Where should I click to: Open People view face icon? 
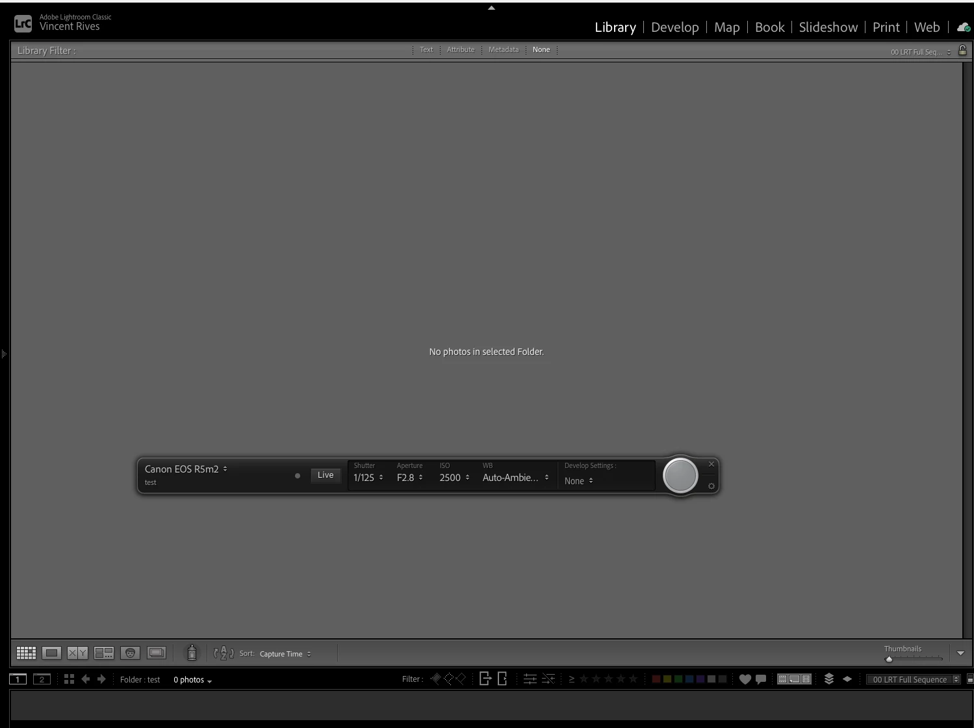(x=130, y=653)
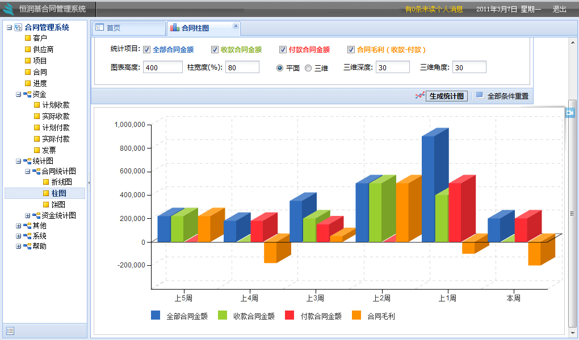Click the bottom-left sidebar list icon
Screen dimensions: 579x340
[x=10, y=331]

• • • • • • •

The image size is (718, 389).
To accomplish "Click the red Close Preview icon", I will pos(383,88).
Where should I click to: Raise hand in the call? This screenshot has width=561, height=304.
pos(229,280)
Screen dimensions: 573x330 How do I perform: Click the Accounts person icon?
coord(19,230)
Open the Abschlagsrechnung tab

• • • • • • •

**What you have to do**
The response should hold exactly the lines starting at the line with "Where should I click to: Raise" and ending at the line with "Open the Abschlagsrechnung tab", and no other line of the material above.

**Solved problem**
Where should I click to: Raise hand in the call? This screenshot has width=561, height=304.
pos(229,280)
Screen dimensions: 573x330 How do I perform: Click the Accounts person icon?
coord(19,230)
Open the Abschlagsrechnung tab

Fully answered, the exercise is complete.